Sucedió entonces. En cuanto comenzaron los procesos de admisión del siguiente ciclo, una tarea poco ética me fue encomendada por las Guevara. Resultaba que, por decreto oficial del Libe, las becas que este colegio otorgaba quedaban anuladas si el promedio del alumno becado estaba por debajo de la calificación acordada, cosa que en el caso de Matilde quedaba más que claro. No obstante, el Libe sí tenía la obligación de becar a sus alumnos si la Secretaría de Educación así lo deseaba. Y quizá Matilde perdió su beca interna, pero para la Secretaría —hubiera sido por error de esta, o como mera beca por necesidad—, esta seguía intacta. De este modo, durante el nuevo ciclo escolar, tanto Rodolfo como Matilde hubieran seguido becados, de no ser por la tarea que mencioné anteriormente. “Mete los papeles de Rodolfo, pero no los de Matilde," me dijo Rebeca en una llamada telefónica. “Si Leticia llega a hacer bronca por cualquier cosa, diremos que se nos perdieron.” La verdad es que con las Guevara había de andarse con cuidado, y a estas alturas del bachiller de Amalia, lo mejor era cumplir con sus mandados.
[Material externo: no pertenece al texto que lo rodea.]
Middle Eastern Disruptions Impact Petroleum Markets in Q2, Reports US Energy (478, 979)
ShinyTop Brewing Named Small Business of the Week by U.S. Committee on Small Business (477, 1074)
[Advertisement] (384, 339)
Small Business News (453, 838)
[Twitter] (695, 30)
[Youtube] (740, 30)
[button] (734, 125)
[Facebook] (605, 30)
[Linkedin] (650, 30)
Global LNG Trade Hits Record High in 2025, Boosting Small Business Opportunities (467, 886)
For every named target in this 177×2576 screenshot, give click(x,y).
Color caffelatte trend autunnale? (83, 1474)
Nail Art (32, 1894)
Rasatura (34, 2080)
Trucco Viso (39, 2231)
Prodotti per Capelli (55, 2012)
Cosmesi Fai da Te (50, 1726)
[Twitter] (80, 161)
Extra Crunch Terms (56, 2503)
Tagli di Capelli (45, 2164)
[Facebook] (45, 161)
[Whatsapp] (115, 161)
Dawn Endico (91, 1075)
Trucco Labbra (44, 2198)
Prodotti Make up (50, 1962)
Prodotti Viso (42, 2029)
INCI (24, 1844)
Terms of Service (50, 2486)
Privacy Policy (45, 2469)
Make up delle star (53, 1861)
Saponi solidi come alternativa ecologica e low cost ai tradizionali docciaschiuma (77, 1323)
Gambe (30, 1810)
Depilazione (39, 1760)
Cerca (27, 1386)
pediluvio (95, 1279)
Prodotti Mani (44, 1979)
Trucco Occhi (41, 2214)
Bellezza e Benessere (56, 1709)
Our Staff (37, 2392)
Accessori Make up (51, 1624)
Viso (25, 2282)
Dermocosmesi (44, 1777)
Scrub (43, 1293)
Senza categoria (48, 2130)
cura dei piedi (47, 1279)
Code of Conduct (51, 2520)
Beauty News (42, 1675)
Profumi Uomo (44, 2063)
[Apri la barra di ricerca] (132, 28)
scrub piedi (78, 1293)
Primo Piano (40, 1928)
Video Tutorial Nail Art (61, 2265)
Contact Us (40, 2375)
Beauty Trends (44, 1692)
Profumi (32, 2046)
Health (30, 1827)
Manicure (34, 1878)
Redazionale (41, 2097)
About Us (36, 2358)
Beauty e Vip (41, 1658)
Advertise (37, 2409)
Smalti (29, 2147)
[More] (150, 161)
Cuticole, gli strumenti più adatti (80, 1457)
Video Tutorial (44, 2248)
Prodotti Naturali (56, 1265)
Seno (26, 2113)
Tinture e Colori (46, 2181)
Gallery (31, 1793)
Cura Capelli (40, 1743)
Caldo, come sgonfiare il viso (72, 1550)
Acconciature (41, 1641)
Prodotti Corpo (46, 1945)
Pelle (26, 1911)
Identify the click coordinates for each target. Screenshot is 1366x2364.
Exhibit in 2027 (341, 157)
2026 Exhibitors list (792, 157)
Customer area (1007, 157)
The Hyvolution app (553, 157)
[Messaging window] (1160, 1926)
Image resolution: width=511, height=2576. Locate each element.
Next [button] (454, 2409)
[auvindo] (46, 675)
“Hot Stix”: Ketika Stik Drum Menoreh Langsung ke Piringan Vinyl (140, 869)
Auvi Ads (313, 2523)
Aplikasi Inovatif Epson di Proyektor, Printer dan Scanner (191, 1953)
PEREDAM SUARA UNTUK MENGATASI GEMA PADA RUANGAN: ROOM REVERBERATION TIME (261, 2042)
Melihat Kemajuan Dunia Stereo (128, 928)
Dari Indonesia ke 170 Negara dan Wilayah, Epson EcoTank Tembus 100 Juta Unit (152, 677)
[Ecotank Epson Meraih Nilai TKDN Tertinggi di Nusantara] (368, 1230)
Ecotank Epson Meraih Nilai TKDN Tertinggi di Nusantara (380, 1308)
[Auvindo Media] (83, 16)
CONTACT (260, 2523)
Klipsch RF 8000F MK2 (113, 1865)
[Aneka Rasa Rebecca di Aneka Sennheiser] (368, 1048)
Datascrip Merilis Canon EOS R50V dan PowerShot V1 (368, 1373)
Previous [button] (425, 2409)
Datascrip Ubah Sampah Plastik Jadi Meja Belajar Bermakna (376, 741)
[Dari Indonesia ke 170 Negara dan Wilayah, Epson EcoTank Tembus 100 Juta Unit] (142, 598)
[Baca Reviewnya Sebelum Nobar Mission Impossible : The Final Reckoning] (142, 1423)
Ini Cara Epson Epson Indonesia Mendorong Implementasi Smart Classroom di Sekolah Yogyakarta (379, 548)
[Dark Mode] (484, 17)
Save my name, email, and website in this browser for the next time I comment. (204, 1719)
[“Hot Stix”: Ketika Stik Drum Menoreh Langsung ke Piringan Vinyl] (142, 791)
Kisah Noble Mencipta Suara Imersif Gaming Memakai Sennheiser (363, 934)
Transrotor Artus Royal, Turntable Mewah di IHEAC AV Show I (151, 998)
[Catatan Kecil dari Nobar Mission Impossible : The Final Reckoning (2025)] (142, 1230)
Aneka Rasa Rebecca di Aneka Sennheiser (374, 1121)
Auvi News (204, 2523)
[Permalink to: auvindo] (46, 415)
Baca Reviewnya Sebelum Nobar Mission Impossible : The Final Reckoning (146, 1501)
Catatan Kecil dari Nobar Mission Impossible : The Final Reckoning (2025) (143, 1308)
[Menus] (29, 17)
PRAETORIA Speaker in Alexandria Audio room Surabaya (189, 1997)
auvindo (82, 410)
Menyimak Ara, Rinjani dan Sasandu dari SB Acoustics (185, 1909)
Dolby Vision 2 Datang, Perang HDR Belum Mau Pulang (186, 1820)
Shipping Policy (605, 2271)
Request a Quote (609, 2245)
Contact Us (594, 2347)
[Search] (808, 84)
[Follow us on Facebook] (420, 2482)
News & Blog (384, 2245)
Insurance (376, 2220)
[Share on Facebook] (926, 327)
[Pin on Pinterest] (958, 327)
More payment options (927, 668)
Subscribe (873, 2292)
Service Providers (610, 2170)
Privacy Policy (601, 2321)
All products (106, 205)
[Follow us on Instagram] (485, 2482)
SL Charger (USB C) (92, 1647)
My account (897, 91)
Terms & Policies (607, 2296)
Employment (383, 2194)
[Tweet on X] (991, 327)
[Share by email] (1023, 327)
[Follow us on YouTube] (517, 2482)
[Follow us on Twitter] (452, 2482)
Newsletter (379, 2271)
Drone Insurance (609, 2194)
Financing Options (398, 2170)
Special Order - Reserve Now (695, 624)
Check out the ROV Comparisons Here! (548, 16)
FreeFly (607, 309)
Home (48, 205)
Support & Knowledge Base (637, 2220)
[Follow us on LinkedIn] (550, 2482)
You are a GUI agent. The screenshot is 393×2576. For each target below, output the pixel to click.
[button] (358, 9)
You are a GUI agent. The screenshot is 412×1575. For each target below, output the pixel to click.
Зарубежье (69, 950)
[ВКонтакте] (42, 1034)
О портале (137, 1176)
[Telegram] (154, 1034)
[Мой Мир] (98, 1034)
Pero cómo soy de chismosa, y cómo abro la bocota… Porque en cuanto Leticia se enteró de que la pequeña había perdido su cariñoso descuento en la colegiatura, no armó el pleito enseguida, como lo hubieran pensado las Guevara. No, nada de eso; me preguntó directamente a mí si sabía qué había sucedido. Y, acaso como un modo de lavarme las manos, de redimirme y terminar con mi propia culpa, le dije la verdad. No con la intención de que me guardara rencor, sino con el afán de hacerla creer tan pronto como fuera posible que la culpa era de las hermanas y no mía. Y así fue, o quiero pensar que esa fue su intención al plantarse en la dirección general del Libe —ya ni por medio de una llamada y videoconferencia— y decirle de cosas a Rebeca. De nuevo, quiero imaginarme que ella abogó por mí y no trató de abatirme… pero yo qué sé. Lo único que sé es que las Guevara nunca fueron buenas personas, ni muy inteligentes tampoco. No era de extrañarse que cada año hubiera más corridos, o como le gustaba decirles Amalia, “aquellos que lograban escapar.”

Mi niña nunca escapó, lastimosamente, y hoy vive para contar lo que fue de su despótico castigo, la epítome de todas las desgracias, injusticias y suplicios que ese colegio enfermo le obsequió. Pero ya sé que usted no me va a contestar. Ya sé que no le importará, porque de esto tiene ya más de veinte años. Porque las Guevara, al ver el conflicto que Leticia les causó con la Secretaría y la multa que el Libe se ganó, me terminaron culpando a mí. Porque ni siquiera yo recibí el castigo, sino mi pobre hijita, que casualmente no obtuvo la beca de convenio, que terminó estudiando derecho en una universidad pública, y que se casó al año de titularse. Porque no tiene trabajo y su currículum no le sirve, porque tiene su título colgado en su cocina y no en su despacho. Y porque odia su carrera, y porque es una mantenida, y porque al final, el imbécil de mi director tuvo razón, pero no conmigo. Porque lo único que me queda es decirle a las Guevara “malditas sean en su tumba,” pues llevan enterradas ya siete años. Porque hasta aquí llega mi maltrecha y un tanto siniestra palabra, y porque esta no significa nada.